TASKS –
a - The Nokia 5110 LCD thread recommends moving the display's MOSI and SCK pins when it is used with the nRF24L01+ radio. Using the thread's reasoning, explain why.
b - List every pin that the Nokia 5110 LCD thread names, whether by function or by number.

Anyone taken these things apart yet? You know the flexible rectangular blocky thing that connects the contact pad on the board to the LCD itself? What are these called?

Got mine running last night and found two problems with the code, one of which was the backslash a couple of others have already noted. Second was that the LCDCharacter() writes two blank vertical lines, one before the character and a second after, when only one is needed. Without the extra blank you get at least one additional character on each line. I"ll probably also move the ASCII font table to PROGMEM space to save on RAM and then start to work on some big digits for a clock.

I"m using this LCD for a large Arduino UNO project, but I"m running out of SRAM memory space. I was wondering if I used PROGMEM on the LCD ASCII array if that would help. If so, does anyone know what the right code for this would be? After looking through a lot of PROGMEM examples, I"m not advance enough to really grasp everything that"s going on. Any help you can give would be a great help. Thanks in advance!

I used one of these LCDs with an Arduino to display GPS information. I wrote a few functions that can display large numbers (28 px high) if anyone is interested, this lets me display speed, heading etc. A writeup of my project is here: http://mechinations.wordpress.com/2014/04/07/gps-sailing/

These are great displays. I ran into a problem using them with the nRF24L01+ radio transciever, which requires the use of the SPI bus. If one attaches both the radio and the display MOSI and SCK pins to pins 13 and 11 as instructed in the hookup guide, the SPI traffic of the other device (in this case the nRF24L01+ radio) will prevent the display from functioning. The easy solution is to move the Nokia 5110 MOSI and SCK pins to any other digital pin. This should be made clear in the hookup guide, where it says there is no choice but to use the hardware SPI pins for the display. I found out that is not true at all. I hope his helps others with the same problem. Despite the occasional bad display these carry much more information that the comparably prices 16 x 2 LCD and use fewer pins too boot. What a deal!

This is a great display for the money, certainly the best bang for the buck of you can live with B&W and lower res graphics. I have a lcd driver for Arduino I will post on http://www.marchdvd.com/5110 so take a look there it draws text aligned on pixels boundaries of 8 and draws lines and has invert video options.

I just started messing around with this LCD using a STM32F103 microcontroller running at 72MHz... it works great. The only problem I had, and I suspect others might have if they are using fast processors, is that you have to deliberately introduce the setup and hold time delays on the DC pin... if you don"t you will get spurious pixels written to the display. I used a delay of 10uS, although the spec says 100nS is fine.

INFORMATION SUPPLIED –
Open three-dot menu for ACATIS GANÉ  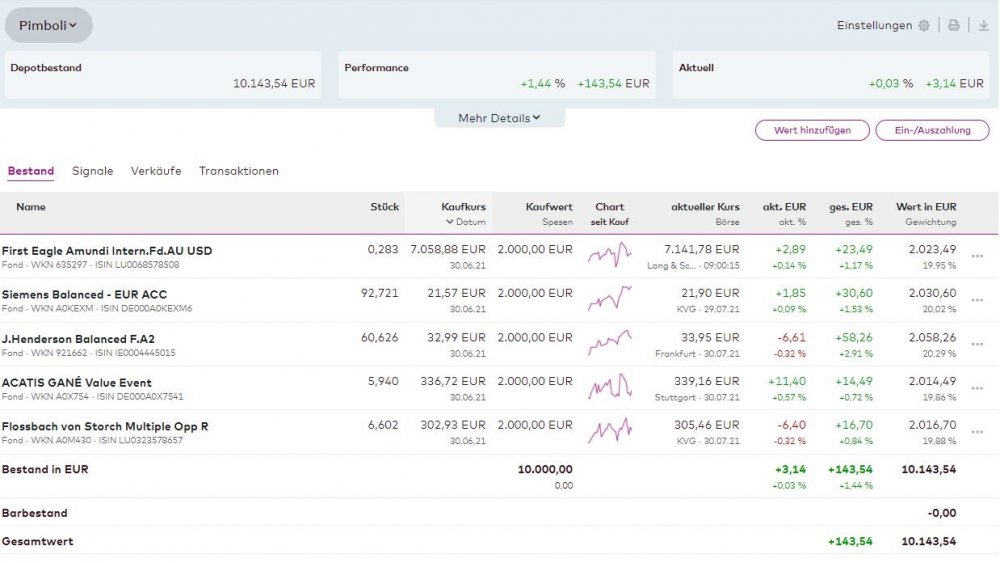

ANSWERS PROVIDED –
a - If the radio and the display both use pins 13 and 11 for MOSI and SCK, the radio's SPI traffic stops the display from working. Moving the display's MOSI and SCK to any other digital pin avoids the shared hardware SPI pins and solves the problem.

b - MOSI, SCK, DC, pin 13, pin 11